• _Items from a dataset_

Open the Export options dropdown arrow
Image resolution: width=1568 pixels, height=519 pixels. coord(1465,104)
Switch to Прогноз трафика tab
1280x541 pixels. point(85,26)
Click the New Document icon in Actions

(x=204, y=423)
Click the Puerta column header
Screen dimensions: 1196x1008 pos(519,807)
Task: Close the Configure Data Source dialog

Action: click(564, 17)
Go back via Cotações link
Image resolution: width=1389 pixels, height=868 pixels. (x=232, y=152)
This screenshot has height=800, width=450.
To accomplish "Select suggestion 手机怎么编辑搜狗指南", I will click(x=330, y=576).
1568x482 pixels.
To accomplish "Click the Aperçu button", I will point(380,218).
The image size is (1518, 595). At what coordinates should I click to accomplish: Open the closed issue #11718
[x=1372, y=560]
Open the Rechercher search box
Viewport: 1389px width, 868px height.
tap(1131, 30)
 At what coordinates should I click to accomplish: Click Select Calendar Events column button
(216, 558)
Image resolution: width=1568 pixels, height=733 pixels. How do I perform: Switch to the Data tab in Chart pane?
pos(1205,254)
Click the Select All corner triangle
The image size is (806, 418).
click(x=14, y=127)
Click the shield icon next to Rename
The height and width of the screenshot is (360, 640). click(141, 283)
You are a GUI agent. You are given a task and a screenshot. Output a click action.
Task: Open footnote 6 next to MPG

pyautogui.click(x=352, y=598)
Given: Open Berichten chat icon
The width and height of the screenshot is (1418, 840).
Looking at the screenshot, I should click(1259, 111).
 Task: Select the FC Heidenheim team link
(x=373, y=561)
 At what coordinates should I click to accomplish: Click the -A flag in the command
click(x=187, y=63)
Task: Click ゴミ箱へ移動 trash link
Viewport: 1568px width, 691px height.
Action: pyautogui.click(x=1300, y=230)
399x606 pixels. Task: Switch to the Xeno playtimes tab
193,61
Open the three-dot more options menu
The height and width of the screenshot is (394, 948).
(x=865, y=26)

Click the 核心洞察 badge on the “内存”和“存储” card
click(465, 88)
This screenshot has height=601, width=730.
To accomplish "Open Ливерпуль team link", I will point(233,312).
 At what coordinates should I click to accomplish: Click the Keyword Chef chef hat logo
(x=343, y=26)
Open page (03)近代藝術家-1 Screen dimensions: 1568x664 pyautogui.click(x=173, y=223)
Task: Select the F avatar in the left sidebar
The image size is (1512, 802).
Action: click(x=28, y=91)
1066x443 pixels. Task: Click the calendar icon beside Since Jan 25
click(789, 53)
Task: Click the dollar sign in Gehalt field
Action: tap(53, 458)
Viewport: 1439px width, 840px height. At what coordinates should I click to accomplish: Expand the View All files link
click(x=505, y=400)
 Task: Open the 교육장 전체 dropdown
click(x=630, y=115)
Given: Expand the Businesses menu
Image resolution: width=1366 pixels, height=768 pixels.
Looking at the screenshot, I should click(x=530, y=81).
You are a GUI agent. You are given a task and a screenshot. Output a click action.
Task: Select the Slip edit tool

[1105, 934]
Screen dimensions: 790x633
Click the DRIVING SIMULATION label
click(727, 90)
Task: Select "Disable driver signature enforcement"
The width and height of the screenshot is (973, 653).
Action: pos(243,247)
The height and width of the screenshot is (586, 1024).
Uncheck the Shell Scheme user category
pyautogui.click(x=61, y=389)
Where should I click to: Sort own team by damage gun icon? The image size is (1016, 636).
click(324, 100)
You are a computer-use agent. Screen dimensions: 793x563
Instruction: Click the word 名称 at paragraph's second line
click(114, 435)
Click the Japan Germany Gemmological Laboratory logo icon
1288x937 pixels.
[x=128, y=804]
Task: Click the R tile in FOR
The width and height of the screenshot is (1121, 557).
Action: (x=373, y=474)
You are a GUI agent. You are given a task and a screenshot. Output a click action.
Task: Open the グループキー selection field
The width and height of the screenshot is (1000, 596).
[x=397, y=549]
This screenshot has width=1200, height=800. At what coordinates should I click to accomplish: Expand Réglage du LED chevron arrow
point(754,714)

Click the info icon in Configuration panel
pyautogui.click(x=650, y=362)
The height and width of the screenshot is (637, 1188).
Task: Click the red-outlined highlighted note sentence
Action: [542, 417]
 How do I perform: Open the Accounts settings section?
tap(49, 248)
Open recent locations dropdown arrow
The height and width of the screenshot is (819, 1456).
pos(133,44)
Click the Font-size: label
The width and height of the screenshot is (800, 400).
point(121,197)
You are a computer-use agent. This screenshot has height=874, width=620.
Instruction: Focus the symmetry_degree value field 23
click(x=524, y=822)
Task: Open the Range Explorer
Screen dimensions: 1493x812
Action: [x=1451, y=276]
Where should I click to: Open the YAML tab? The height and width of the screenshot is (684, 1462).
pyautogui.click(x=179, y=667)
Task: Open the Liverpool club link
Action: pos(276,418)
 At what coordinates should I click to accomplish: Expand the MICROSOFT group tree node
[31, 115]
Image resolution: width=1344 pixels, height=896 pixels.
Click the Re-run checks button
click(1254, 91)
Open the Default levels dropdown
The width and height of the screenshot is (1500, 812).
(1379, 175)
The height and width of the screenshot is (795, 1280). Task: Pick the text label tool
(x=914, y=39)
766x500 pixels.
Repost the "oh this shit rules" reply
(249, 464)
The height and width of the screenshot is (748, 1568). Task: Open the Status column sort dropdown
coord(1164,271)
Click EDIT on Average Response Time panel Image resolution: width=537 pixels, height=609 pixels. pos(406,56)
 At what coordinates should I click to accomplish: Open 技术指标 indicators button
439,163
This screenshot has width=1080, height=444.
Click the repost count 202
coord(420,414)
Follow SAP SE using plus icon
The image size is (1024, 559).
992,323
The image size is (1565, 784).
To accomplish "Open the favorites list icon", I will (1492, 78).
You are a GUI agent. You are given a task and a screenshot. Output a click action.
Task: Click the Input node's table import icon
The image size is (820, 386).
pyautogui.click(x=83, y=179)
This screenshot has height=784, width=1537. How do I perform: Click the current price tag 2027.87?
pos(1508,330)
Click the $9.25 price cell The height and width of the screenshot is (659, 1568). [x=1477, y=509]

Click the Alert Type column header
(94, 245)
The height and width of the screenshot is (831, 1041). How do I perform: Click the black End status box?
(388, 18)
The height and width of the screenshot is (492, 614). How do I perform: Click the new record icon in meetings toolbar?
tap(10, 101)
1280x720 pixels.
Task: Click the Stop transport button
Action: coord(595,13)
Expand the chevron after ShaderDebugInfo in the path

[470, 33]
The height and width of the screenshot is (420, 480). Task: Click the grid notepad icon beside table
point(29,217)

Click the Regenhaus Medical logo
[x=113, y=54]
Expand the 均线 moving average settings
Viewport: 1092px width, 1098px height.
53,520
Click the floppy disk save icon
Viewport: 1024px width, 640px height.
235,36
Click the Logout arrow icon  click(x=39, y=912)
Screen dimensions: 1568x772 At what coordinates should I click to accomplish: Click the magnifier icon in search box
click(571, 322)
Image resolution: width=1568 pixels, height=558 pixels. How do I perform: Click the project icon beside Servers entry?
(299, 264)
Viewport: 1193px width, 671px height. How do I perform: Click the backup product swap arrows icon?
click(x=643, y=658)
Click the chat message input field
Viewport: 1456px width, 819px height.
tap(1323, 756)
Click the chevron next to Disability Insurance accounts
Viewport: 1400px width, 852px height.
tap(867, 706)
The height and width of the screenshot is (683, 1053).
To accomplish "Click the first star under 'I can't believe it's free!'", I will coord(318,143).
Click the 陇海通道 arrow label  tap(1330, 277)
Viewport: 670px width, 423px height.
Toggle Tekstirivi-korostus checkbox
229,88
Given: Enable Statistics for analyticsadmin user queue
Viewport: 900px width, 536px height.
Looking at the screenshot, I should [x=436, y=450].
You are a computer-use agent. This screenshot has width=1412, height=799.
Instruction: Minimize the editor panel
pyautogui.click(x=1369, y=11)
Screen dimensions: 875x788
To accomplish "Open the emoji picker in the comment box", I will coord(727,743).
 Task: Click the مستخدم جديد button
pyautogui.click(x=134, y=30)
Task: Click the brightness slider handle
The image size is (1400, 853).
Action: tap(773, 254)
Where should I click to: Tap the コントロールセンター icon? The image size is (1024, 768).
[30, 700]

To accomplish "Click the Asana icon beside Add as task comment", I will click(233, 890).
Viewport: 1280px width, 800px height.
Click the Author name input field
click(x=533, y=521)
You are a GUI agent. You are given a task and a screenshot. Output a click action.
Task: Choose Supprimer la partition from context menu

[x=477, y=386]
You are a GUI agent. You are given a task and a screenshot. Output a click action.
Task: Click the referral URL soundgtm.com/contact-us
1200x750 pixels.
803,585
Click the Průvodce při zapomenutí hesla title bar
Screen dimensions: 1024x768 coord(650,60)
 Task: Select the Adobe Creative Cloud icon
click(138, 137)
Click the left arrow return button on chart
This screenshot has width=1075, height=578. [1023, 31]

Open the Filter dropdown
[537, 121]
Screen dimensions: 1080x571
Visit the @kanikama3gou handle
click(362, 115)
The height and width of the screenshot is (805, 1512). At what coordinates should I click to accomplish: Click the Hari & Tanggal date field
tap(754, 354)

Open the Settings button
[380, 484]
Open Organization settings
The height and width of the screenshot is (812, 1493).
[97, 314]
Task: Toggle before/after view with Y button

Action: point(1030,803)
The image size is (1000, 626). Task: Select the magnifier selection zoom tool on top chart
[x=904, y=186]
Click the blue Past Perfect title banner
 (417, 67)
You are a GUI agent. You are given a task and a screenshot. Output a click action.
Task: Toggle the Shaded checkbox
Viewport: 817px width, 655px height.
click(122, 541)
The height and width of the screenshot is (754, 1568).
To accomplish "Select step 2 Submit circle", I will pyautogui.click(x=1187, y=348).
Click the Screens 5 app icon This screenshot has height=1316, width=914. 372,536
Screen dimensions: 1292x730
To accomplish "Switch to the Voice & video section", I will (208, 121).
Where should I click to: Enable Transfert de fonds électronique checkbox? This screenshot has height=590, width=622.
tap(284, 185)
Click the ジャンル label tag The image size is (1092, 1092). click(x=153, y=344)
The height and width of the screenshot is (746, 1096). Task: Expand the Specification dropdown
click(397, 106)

• _Set task_
Output every line from the start of the items through the line containing "tap(1131, 30)" as a Markdown table with the columns Row and Line, skipping blank lines.

• _Solved exercise_
| Row | Line |
|---|---|
| 1 | Open the Export options dropdown arrow |
| 2 | Image resolution: width=1568 pixels, height=519 pixels. coord(1465,104) |
| 3 | Switch to Прогноз трафика tab |
| 4 | 1280x541 pixels. point(85,26) |
| 5 | Click the New Document icon in Actions |
| 6 | (x=204, y=423) |
| 7 | Click the Puerta column header |
| 8 | Screen dimensions: 1196x1008 pos(519,807) |
| 9 | Task: Close the Configure Data Source dialog |
| 10 | Action: click(564, 17) |
| 11 | Go back via Cotações link |
| 12 | Image resolution: width=1389 pixels, height=868 pixels. (x=232, y=152) |
| 13 | This screenshot has height=800, width=450. |
| 14 | To accomplish "Select suggestion 手机怎么编辑搜狗指南", I will click(x=330, y=576). |
| 15 | 1568x482 pixels. |
| 16 | To accomplish "Click the Aperçu button", I will point(380,218). |
| 17 | The image size is (1518, 595). At what coordinates should I click to accomplish: Open the closed issue #11718 |
| 18 | [x=1372, y=560] |
| 19 | Open the Rechercher search box |
| 20 | Viewport: 1389px width, 868px height. |
| 21 | tap(1131, 30) |